To get over unrequited love, find another one to replace her – pronto: Werewolves can fall hopelessly in love in an instance. This “imprinting” is done against their will and dictated by their genes, a really nice and convenient thing to have when you want to explain away difficult emotional tangles.

Jacob and fellow werewolf Leah lament over each other’s unrequited loves, wishing that they could “imprint” so that they could get over their lost loves. It would have been far more interesting and healthier if Jacob had gone off to discover who he was and realised that he can live without Bella. Instead, Jacob “imprints” with his former crush’s hours-old baby. It was as if Meyer handed Renesmee to Jacob like she’s some kind of consolation prize.
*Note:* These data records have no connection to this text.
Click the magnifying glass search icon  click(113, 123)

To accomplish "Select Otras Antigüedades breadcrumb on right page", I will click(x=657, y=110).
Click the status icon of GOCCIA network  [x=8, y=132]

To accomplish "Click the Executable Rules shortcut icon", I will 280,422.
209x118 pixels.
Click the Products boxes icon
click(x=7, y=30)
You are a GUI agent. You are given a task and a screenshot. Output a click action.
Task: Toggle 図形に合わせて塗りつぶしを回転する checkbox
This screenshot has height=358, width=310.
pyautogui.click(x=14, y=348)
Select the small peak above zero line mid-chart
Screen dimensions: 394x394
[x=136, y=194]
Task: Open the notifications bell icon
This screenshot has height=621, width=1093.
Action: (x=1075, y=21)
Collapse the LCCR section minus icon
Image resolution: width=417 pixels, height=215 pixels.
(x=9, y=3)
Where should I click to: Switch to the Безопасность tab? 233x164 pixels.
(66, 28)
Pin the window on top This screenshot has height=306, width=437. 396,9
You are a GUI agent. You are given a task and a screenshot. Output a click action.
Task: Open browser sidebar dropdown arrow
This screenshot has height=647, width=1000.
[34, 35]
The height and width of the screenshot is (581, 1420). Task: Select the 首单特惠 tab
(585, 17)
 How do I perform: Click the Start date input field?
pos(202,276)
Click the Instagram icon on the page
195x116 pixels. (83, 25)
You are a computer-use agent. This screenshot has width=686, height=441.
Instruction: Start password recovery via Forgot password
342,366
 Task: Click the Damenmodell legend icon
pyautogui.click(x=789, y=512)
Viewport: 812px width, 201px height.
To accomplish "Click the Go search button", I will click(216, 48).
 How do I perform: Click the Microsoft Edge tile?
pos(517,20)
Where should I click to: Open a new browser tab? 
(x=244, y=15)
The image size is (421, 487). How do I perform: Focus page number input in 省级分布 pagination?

Can’t get the Mum? How about the daughter then? There’s so much wrongness there I don’t know where to begin....

Inner peace comes in finding the right mate: I don’t know about you, but I find the Cullen family (or coven) disturbingly creepy. Don’t they seem like a vampiric version of the Brady Bunch to you? They are so content, there are hardly any fights and everyone gets along so very well with one another.

Yet, the vampires all have tragic pasts. Rosalie, for one, was brutally raped and beaten before she was turned into a vampire; Jasper forcibly conscripted, and Esme attempted suicide. They have had their lives violently cut short, had been ruthlessly used or had to even abandon loved ones when they become vampires. This should leave some kind of mark, but they’ve all found peace. Not through centuries of therapy, mind you ... but because they’ve found the perfect soul mate that “completes” them.

At the risk of sounding like Dr Phil, inner peace comes from wrestling and taming your inner demons. And it is a far healthier option to generate your own happiness instead of relying on someone else to provide that for you.

That it is okay for a grown man to helplessly and hopelessly fall in love with ... an infant: I hope I don’t have to convey just how wrong that idea is. When Jacob “imprints” on an hours-old Renesmee (expect millions of mothers to name their bouncing babies that) it was not romantic. It was hair-raisingly creepy.

You would think that Elizabeth Tai would swear off watching Twilight: Breaking Dawn Part II, but she can’t wait to do so because a) she’s a completist b) she just wants to see how awful it can get.